What the exercise asks: Could you reproduce every record below exactly as it stands?

____________

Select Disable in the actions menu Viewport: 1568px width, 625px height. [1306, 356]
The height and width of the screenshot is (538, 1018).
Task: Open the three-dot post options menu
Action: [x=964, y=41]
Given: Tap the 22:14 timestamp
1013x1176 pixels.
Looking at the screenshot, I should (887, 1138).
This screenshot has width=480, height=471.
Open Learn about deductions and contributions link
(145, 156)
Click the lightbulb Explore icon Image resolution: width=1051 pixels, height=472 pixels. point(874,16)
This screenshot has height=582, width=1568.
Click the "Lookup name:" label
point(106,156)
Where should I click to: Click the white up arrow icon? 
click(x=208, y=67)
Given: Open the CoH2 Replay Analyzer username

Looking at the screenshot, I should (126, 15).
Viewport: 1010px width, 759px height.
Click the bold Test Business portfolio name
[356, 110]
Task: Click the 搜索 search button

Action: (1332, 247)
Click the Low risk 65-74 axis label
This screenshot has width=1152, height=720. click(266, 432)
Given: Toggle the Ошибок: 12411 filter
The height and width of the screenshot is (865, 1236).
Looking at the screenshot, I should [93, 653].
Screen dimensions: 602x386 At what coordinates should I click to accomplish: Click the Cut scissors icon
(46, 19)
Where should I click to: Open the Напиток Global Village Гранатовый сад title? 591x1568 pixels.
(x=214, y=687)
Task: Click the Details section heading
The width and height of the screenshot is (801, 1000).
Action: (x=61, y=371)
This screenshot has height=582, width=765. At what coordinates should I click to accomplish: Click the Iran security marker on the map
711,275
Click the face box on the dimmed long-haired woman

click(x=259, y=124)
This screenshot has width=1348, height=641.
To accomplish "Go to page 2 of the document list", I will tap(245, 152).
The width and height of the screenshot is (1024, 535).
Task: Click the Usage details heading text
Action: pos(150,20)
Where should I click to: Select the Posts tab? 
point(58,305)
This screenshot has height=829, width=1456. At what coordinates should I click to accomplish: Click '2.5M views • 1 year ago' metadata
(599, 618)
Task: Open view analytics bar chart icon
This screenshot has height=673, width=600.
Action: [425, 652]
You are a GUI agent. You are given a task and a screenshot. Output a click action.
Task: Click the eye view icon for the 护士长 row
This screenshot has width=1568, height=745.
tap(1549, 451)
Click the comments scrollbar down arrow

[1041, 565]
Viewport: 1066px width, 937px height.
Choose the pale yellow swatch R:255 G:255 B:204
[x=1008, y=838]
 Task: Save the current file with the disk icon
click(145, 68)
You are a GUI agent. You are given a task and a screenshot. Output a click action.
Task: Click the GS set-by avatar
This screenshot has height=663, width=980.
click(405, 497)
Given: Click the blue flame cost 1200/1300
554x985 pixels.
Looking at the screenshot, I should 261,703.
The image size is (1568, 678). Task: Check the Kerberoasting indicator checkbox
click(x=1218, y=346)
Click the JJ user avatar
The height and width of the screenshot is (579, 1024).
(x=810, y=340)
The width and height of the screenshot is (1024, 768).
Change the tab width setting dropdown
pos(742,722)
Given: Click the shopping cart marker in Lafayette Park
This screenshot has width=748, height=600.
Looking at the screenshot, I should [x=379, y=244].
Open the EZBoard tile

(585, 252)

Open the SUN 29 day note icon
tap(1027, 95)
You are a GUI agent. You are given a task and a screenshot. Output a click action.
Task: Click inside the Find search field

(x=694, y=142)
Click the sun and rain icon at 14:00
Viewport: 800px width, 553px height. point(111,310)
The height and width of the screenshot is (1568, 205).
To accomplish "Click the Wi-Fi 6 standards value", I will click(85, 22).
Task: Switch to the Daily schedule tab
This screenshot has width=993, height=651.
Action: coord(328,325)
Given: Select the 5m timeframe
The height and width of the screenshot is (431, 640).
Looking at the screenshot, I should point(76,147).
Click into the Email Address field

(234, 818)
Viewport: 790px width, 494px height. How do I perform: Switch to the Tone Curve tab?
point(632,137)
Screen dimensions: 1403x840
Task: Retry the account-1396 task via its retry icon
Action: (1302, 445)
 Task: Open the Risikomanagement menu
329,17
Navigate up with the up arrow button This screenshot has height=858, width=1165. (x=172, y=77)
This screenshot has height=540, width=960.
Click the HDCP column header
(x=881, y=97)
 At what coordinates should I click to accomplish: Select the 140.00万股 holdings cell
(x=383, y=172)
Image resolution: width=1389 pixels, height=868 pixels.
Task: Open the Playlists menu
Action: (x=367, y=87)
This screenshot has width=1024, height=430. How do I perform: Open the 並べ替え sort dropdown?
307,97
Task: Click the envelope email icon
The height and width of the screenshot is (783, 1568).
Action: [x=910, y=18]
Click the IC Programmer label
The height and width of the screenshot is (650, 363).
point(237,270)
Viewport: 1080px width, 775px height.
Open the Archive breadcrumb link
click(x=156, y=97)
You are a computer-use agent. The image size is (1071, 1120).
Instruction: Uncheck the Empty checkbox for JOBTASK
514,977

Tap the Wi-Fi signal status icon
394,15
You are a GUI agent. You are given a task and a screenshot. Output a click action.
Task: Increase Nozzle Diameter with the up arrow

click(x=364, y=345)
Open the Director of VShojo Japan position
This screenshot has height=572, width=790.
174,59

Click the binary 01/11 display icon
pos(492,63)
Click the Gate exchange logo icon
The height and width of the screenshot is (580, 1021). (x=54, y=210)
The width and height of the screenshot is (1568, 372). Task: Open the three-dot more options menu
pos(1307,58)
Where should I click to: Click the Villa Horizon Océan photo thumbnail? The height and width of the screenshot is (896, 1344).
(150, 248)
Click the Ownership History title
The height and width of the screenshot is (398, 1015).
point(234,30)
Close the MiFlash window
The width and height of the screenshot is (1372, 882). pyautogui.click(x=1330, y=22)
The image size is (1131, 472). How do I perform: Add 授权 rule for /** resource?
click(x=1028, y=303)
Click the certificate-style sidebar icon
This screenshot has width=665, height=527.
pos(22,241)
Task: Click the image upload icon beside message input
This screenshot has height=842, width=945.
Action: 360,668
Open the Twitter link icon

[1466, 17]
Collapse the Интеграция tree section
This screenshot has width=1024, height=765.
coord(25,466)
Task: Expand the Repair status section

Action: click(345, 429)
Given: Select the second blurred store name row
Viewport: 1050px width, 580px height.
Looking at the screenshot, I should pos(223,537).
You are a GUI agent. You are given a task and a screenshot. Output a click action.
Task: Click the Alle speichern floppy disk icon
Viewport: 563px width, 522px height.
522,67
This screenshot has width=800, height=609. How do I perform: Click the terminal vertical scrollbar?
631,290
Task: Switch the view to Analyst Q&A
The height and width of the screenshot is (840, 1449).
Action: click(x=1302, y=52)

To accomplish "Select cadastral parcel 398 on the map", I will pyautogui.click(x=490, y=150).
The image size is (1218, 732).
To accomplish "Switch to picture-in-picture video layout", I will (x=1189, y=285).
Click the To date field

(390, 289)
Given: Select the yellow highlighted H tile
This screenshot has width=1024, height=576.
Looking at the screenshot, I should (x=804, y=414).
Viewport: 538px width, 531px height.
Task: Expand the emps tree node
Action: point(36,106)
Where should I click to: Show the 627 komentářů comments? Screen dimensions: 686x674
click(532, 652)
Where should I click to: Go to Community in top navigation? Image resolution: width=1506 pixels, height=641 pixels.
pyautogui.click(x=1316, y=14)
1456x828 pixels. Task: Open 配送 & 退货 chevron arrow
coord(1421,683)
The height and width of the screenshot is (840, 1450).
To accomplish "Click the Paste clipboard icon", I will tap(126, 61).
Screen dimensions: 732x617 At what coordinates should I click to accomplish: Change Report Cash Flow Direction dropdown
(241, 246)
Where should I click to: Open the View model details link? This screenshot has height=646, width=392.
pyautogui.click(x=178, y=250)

____________

Exercise answer:
Select Disable in the actions menu Viewport: 1568px width, 625px height. [1306, 356]
The height and width of the screenshot is (538, 1018).
Task: Open the three-dot post options menu
Action: [x=964, y=41]
Given: Tap the 22:14 timestamp
1013x1176 pixels.
Looking at the screenshot, I should (887, 1138).
This screenshot has width=480, height=471.
Open Learn about deductions and contributions link
(145, 156)
Click the lightbulb Explore icon Image resolution: width=1051 pixels, height=472 pixels. point(874,16)
This screenshot has height=582, width=1568.
Click the "Lookup name:" label
point(106,156)
Where should I click to: Click the white up arrow icon? 
click(x=208, y=67)
Given: Open the CoH2 Replay Analyzer username

Looking at the screenshot, I should (126, 15).
Viewport: 1010px width, 759px height.
Click the bold Test Business portfolio name
[356, 110]
Task: Click the 搜索 search button

Action: (1332, 247)
Click the Low risk 65-74 axis label
This screenshot has width=1152, height=720. click(266, 432)
Given: Toggle the Ошибок: 12411 filter
The height and width of the screenshot is (865, 1236).
Looking at the screenshot, I should [93, 653].
Screen dimensions: 602x386 At what coordinates should I click to accomplish: Click the Cut scissors icon
(46, 19)
Where should I click to: Open the Напиток Global Village Гранатовый сад title? 591x1568 pixels.
(x=214, y=687)
Task: Click the Details section heading
The width and height of the screenshot is (801, 1000).
Action: (x=61, y=371)
This screenshot has height=582, width=765. At what coordinates should I click to accomplish: Click the Iran security marker on the map
711,275
Click the face box on the dimmed long-haired woman

click(x=259, y=124)
This screenshot has width=1348, height=641.
To accomplish "Go to page 2 of the document list", I will tap(245, 152).
The width and height of the screenshot is (1024, 535).
Task: Click the Usage details heading text
Action: pos(150,20)
Where should I click to: Select the Posts tab? 
point(58,305)
This screenshot has height=829, width=1456. At what coordinates should I click to accomplish: Click '2.5M views • 1 year ago' metadata
(599, 618)
Task: Open view analytics bar chart icon
This screenshot has height=673, width=600.
Action: [425, 652]
You are a GUI agent. You are given a task and a screenshot. Output a click action.
Task: Click the eye view icon for the 护士长 row
This screenshot has width=1568, height=745.
tap(1549, 451)
Click the comments scrollbar down arrow

[1041, 565]
Viewport: 1066px width, 937px height.
Choose the pale yellow swatch R:255 G:255 B:204
[x=1008, y=838]
 Task: Save the current file with the disk icon
click(145, 68)
You are a GUI agent. You are given a task and a screenshot. Output a click action.
Task: Click the GS set-by avatar
This screenshot has height=663, width=980.
click(405, 497)
Given: Click the blue flame cost 1200/1300
554x985 pixels.
Looking at the screenshot, I should 261,703.
The image size is (1568, 678). Task: Check the Kerberoasting indicator checkbox
click(x=1218, y=346)
Click the JJ user avatar
The height and width of the screenshot is (579, 1024).
(x=810, y=340)
The width and height of the screenshot is (1024, 768).
Change the tab width setting dropdown
pos(742,722)
Given: Click the shopping cart marker in Lafayette Park
This screenshot has width=748, height=600.
Looking at the screenshot, I should [x=379, y=244].
Open the EZBoard tile

(585, 252)

Open the SUN 29 day note icon
tap(1027, 95)
You are a GUI agent. You are given a task and a screenshot. Output a click action.
Task: Click inside the Find search field

(x=694, y=142)
Click the sun and rain icon at 14:00
Viewport: 800px width, 553px height. point(111,310)
The height and width of the screenshot is (1568, 205).
To accomplish "Click the Wi-Fi 6 standards value", I will click(85, 22).
Task: Switch to the Daily schedule tab
This screenshot has width=993, height=651.
Action: coord(328,325)
Given: Select the 5m timeframe
The height and width of the screenshot is (431, 640).
Looking at the screenshot, I should point(76,147).
Click into the Email Address field

(234, 818)
Viewport: 790px width, 494px height. How do I perform: Switch to the Tone Curve tab?
point(632,137)
Screen dimensions: 1403x840
Task: Retry the account-1396 task via its retry icon
Action: (1302, 445)
 Task: Open the Risikomanagement menu
329,17
Navigate up with the up arrow button This screenshot has height=858, width=1165. (x=172, y=77)
This screenshot has height=540, width=960.
Click the HDCP column header
(x=881, y=97)
 At what coordinates should I click to accomplish: Select the 140.00万股 holdings cell
(x=383, y=172)
Image resolution: width=1389 pixels, height=868 pixels.
Task: Open the Playlists menu
Action: (x=367, y=87)
This screenshot has width=1024, height=430. How do I perform: Open the 並べ替え sort dropdown?
307,97
Task: Click the envelope email icon
The height and width of the screenshot is (783, 1568).
Action: [x=910, y=18]
Click the IC Programmer label
The height and width of the screenshot is (650, 363).
point(237,270)
Viewport: 1080px width, 775px height.
Open the Archive breadcrumb link
click(x=156, y=97)
You are a computer-use agent. The image size is (1071, 1120).
Instruction: Uncheck the Empty checkbox for JOBTASK
514,977

Tap the Wi-Fi signal status icon
394,15
You are a GUI agent. You are given a task and a screenshot. Output a click action.
Task: Increase Nozzle Diameter with the up arrow

click(x=364, y=345)
Open the Director of VShojo Japan position
This screenshot has height=572, width=790.
174,59

Click the binary 01/11 display icon
pos(492,63)
Click the Gate exchange logo icon
The height and width of the screenshot is (580, 1021). (x=54, y=210)
The width and height of the screenshot is (1568, 372). Task: Open the three-dot more options menu
pos(1307,58)
Where should I click to: Click the Villa Horizon Océan photo thumbnail? The height and width of the screenshot is (896, 1344).
(150, 248)
Click the Ownership History title
The height and width of the screenshot is (398, 1015).
point(234,30)
Close the MiFlash window
The width and height of the screenshot is (1372, 882). pyautogui.click(x=1330, y=22)
The image size is (1131, 472). How do I perform: Add 授权 rule for /** resource?
click(x=1028, y=303)
Click the certificate-style sidebar icon
This screenshot has width=665, height=527.
pos(22,241)
Task: Click the image upload icon beside message input
This screenshot has height=842, width=945.
Action: 360,668
Open the Twitter link icon

[1466, 17]
Collapse the Интеграция tree section
This screenshot has width=1024, height=765.
coord(25,466)
Task: Expand the Repair status section

Action: click(345, 429)
Given: Select the second blurred store name row
Viewport: 1050px width, 580px height.
Looking at the screenshot, I should pos(223,537).
You are a GUI agent. You are given a task and a screenshot. Output a click action.
Task: Click the Alle speichern floppy disk icon
Viewport: 563px width, 522px height.
522,67
This screenshot has width=800, height=609. How do I perform: Click the terminal vertical scrollbar?
631,290
Task: Switch the view to Analyst Q&A
The height and width of the screenshot is (840, 1449).
Action: click(x=1302, y=52)

To accomplish "Select cadastral parcel 398 on the map", I will pyautogui.click(x=490, y=150).
The image size is (1218, 732).
To accomplish "Switch to picture-in-picture video layout", I will (x=1189, y=285).
Click the To date field

(390, 289)
Given: Select the yellow highlighted H tile
This screenshot has width=1024, height=576.
Looking at the screenshot, I should (x=804, y=414).
Viewport: 538px width, 531px height.
Task: Expand the emps tree node
Action: point(36,106)
Where should I click to: Show the 627 komentářů comments? Screen dimensions: 686x674
click(532, 652)
Where should I click to: Go to Community in top navigation? Image resolution: width=1506 pixels, height=641 pixels.
pyautogui.click(x=1316, y=14)
1456x828 pixels. Task: Open 配送 & 退货 chevron arrow
coord(1421,683)
The height and width of the screenshot is (840, 1450).
To accomplish "Click the Paste clipboard icon", I will tap(126, 61).
Screen dimensions: 732x617 At what coordinates should I click to accomplish: Change Report Cash Flow Direction dropdown
(241, 246)
Where should I click to: Open the View model details link? This screenshot has height=646, width=392.
pyautogui.click(x=178, y=250)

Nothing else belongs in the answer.